Other experts say that your viewing distance should determine the "normal screen size". You view your laptop at about 40cm from the screen, so 1080p is clearly better than 720p at that distance - even though the screen is 15".

In other words, "normal viewing distance" is a variable, not a constant - which destroys your argument.
 
Same here although now I am even more annoyed and confused. According to FedEx at 11:18am this morning it was in Hong Kong. An hour later it arrived in Alaska.....by that logic it should have gone from Alaska to Arizona and arrived at my house by around 2pm. :rolleyes:

Definitely thinking about calling Apple and complaining.

International dateline.
 
+1 I echo his every point. sorry HobeSoundDarryl, but you'd be hard pressed to tell the difference between your 1080i (or p) source and 720p display thru ATV. just keeping it real. :rolleyes:

I must be hard pressed then. It's night & day when I render video from the 1080HD Camcorder for max :apple:TV settings and then compare that to just hooking the Camcorder to the 1080HDTV and watching the exact same footage.

Everyone at my house can easily see the difference too. That's why we have all been looking forward to a new :apple:TV, hoping that more modern hardware would cover this base. Even though it wasn't announced, I'm still waiting for some definitive feedback about whether it can play something a little better than spec (the old one I own can).

But instead, I keep getting feedback like this from people who don't even know me telling me what I can and cannot see, why it makes no sense to wish for higher resolution video on a higher resolution big screen HD, and so on.

As stated multiple times before, what's it to you? Why do you care? If this Apple product does what you want it to do, why do you have to find such fault with someone wanting to know if it can do a little more? I don't subscribe to the idea that if it's good enough for me, it must be good enough for everyone else too. Why must people like you believe that?

Here's a bottom line: if it would work out that the thing could play 1080p, all the "720p is good enough" crowd would still get every bit of the exact same experience, the same files to rent, the same file sizes to store, the same picture quality, etc. You can't lose if the hardware is more capable than the software you find satisfactory. But it doesn't work the other way.
 
Why must people like you believe that?

Because to say otherwise would be to admit Apple is limiting his options for no good reason whatsoever. People like that can't admit Apple can do wrong. That's an impossibility to them, because if it were to happen, they believe they would feel tremendous physical pain.
 
I understand. Just every time I offer anything critical about an Apple product, and 50 of these people leap forward to rip me a new one for having an INDIVIDUAL opinion, I can barely believe the RD Field actually exists. It still shocks me every time.

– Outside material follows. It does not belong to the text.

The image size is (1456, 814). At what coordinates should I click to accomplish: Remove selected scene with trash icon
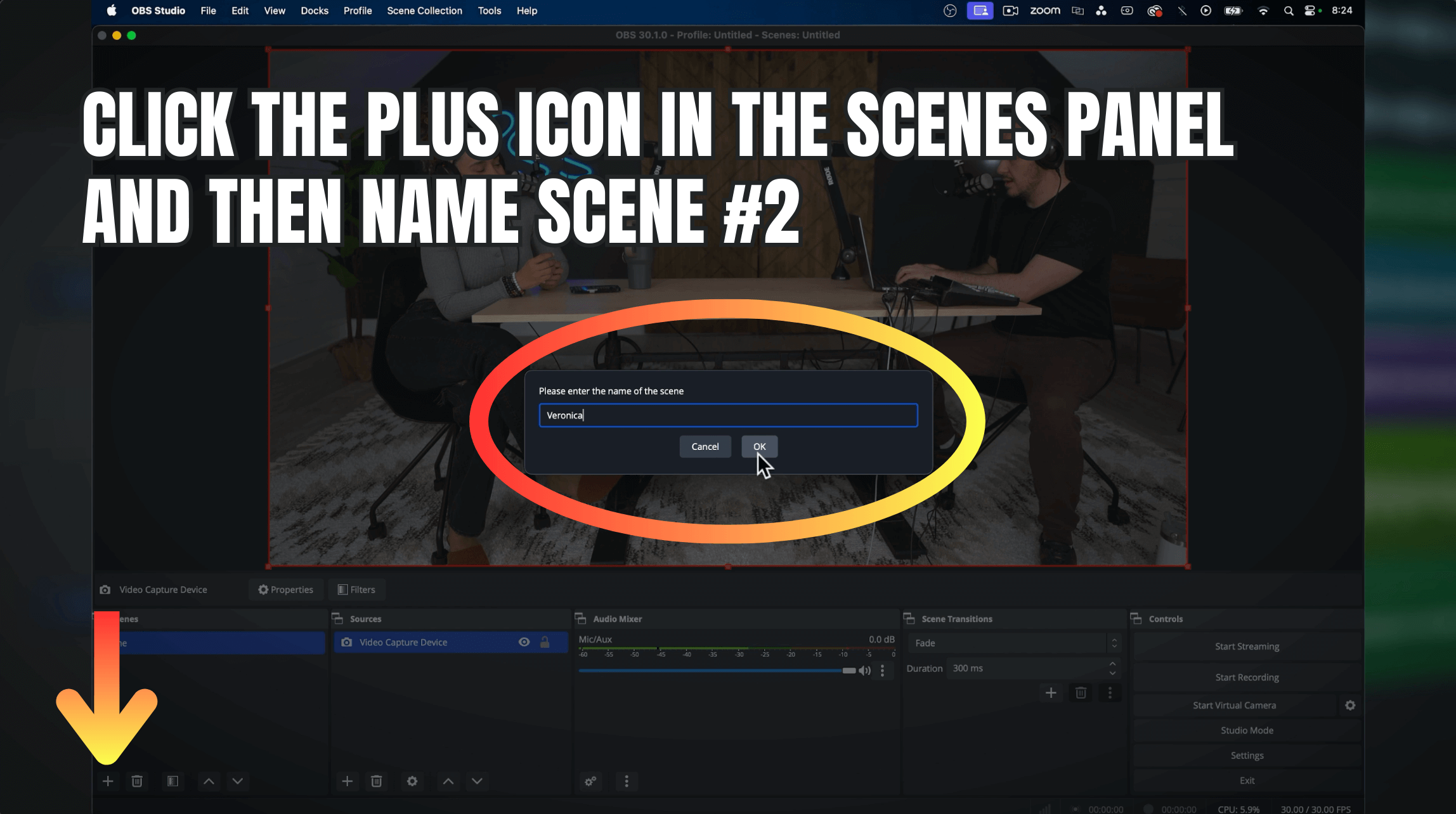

I have some particular passion for this little product. I think Apple could completely own this space. Some parts of it are done so well, I feel like it is their's to take. When Steve took the stage and said Apple listened to their customers and there were 5 major wants in a new version, I was practically sure this particular thing would be one of them... especially in light of how commoditized 1080p chipsets had become (that so many competitors could roll out <$100 competing set top boxes with those chips built in). To me, it seemed highly unlikely that the graphics hardware update from the 2006 version to the 2010 version would be only 6 frames-per-second.

Then, when he didn't announce this particular benefit, I still retained some hope, as I understood that if he didn't have 1080p content for iTunes yet, it might be a feature he didn't want to highlight. That would allow it to still be there- because better hardware could always handle lessor software- but just be an added benefit to come out in time. After all, Apple does give us all the other parts to import, edit, render, database and play 1080p content within the iLife ecosystem. It all "just works" perfectly fine, so we have a purely Apple chain of: iMovie -> iTunes -> AppleTV -> HDTV. Only one of those links may not have the ability to process 1080p; all the others do.

Now it's hitting people's homes, and someone will soon do the test and provide a definitive answer. That what I requested- to see what this thing could do- much like calls for putting new Macs through benchmark tests, only I have to get pounded by a bunch of cheerleaders telling me what I can and cannot see, how it makes no sense to want better quality video in a device dedicated as a video player, etc.
 
Here's a bottom line: if it would work out that the thing could play 1080p, all the "720p is good enough" crowd would still get every bit of the exact same experience, the same files to rent, the same file sizes to store, the same picture quality, etc. You can't lose if the hardware is more capable than the software you find satisfactory. But it doesn't work the other way.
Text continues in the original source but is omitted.